La consultora internacional de estrategia y gestión de tecnología Eraneos, ha un estudio elaborado a partir de las conclusiones del primer Eraneos Cybersecurity Summit. Este informe recoge la visión, prioridades y retos de más de treinta directores de ciberseguridad de compañías españolas líderes en sus respectivos sectores y procedentes de prácticamente todos los ámbitos de actividad.

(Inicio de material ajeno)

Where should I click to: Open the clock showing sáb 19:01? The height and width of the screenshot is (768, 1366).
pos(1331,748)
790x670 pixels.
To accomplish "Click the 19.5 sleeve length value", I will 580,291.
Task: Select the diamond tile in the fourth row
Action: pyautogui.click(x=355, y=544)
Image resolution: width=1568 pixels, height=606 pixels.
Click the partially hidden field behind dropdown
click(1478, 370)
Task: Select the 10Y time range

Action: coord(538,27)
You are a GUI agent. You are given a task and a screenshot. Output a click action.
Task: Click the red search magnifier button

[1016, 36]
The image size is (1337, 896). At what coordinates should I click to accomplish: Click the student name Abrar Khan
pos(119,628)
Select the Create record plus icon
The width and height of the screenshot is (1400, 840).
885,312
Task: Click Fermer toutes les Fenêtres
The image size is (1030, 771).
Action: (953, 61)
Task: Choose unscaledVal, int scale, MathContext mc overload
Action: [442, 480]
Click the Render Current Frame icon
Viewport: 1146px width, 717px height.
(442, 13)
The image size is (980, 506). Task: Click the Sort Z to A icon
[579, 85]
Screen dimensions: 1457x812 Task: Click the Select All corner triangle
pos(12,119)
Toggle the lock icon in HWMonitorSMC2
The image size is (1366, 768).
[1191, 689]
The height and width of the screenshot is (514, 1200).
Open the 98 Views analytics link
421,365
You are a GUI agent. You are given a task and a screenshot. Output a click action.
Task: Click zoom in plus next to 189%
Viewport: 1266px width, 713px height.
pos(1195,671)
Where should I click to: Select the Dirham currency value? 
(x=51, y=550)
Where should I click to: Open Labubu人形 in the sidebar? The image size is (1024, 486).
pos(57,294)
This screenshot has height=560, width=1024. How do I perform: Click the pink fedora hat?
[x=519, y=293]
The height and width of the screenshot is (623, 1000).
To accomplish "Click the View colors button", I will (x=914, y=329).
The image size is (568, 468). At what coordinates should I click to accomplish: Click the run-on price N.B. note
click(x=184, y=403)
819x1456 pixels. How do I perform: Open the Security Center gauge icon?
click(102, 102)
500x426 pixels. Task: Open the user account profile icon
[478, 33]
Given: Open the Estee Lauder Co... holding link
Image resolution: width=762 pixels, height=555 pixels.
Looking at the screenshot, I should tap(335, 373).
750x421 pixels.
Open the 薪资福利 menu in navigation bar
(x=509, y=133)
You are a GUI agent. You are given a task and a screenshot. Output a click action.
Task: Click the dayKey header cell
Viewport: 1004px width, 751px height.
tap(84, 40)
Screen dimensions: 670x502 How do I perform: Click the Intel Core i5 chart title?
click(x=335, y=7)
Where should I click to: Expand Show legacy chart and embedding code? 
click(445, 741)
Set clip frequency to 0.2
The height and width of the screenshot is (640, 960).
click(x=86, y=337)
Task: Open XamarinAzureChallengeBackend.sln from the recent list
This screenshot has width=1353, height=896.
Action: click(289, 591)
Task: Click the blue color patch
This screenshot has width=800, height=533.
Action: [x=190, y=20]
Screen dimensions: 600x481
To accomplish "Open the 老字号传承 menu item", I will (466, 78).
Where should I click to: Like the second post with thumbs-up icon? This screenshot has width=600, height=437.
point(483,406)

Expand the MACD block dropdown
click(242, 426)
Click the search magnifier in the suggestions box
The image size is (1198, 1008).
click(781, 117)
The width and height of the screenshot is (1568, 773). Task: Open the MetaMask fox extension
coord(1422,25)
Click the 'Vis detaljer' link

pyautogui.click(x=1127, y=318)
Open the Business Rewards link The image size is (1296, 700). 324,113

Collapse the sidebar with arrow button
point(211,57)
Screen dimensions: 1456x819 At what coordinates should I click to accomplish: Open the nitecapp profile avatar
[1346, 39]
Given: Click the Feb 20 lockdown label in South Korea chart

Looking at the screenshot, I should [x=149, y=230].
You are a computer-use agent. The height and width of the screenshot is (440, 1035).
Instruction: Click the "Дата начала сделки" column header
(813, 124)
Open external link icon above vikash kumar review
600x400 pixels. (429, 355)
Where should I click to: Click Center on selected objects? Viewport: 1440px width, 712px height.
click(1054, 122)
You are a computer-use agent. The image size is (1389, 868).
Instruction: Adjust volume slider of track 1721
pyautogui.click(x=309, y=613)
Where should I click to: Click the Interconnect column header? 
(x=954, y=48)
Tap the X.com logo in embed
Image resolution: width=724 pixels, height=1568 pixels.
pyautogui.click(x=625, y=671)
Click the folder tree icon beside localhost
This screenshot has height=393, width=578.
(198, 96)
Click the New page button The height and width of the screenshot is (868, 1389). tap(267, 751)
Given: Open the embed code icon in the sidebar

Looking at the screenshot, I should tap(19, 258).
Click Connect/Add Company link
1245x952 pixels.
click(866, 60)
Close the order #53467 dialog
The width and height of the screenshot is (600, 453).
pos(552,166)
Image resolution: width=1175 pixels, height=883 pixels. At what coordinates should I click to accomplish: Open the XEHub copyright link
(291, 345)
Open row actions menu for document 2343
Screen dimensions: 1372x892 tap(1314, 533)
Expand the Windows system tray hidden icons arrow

El 88% de los CISO afirma contar con un plan director de ciberseguridad aprobado por la alta dirección
Una de las conclusiones más interesantes que nos deja este análisis es que la ciberseguridad ha alcanzado un elevado nivel de madurez estratégica en las organizaciones españolas. De hecho, el 88% de los CISO afirma contar con un plan director de ciberseguridad aprobado por la alta dirección, un dato que confirma la plena integración de esta función en la toma de decisiones corporativas.
Este dato refleja que la protección digital ya no se percibe como un conjunto de controles técnicos, sino como un factor crítico para garantizar la resiliencia y la continuidad del negocio, proteger la reputación corporativa y preservar la confianza de clientes e inversores.

Según Eduvigis Ortiz, Cybersecurity Head Iberia en Eraneos y coautora del estudio, la identidad, el cibercrimen industrializado y la creciente complejidad de los ecosistemas digitales están redefiniendo el riesgo. “En este nuevo entorno, la resiliencia deja de ser un ideal y se convierte en el factor decisivo para proteger y sostener el negocio”.
Es evidente que se plantea un interesante cambio de paradigma: las organizaciones están pasando de intentar proteger, evitando el ataque, a priorizar la capacidad de recuperarse antes y mejor.
Riesgo de terceros
A pesar del aumento en la madurez estratégica, el estudio identifica también un punto crítico: el riesgo de terceros. Actualmente, las empresas españolas operan con una media de más de seis proveedores de ciberseguridad, lo que dispara la complejidad operativa. La desconfianza es palpable, ya que solo el 23% de los CISO afirma confiar plenamente en sus proveedores actuales.
El informe complementa este dato señalando que el 50% de los directivos considera que los riesgos de proveedores sin gestionar son su principal amenaza en la cadena de suministro. Por ello, la recomendación de los expertos es clara: solo se deben externalizar procesos que ya sean maduros internamente para evitar una dependencia excesiva del conocimiento del proveedor.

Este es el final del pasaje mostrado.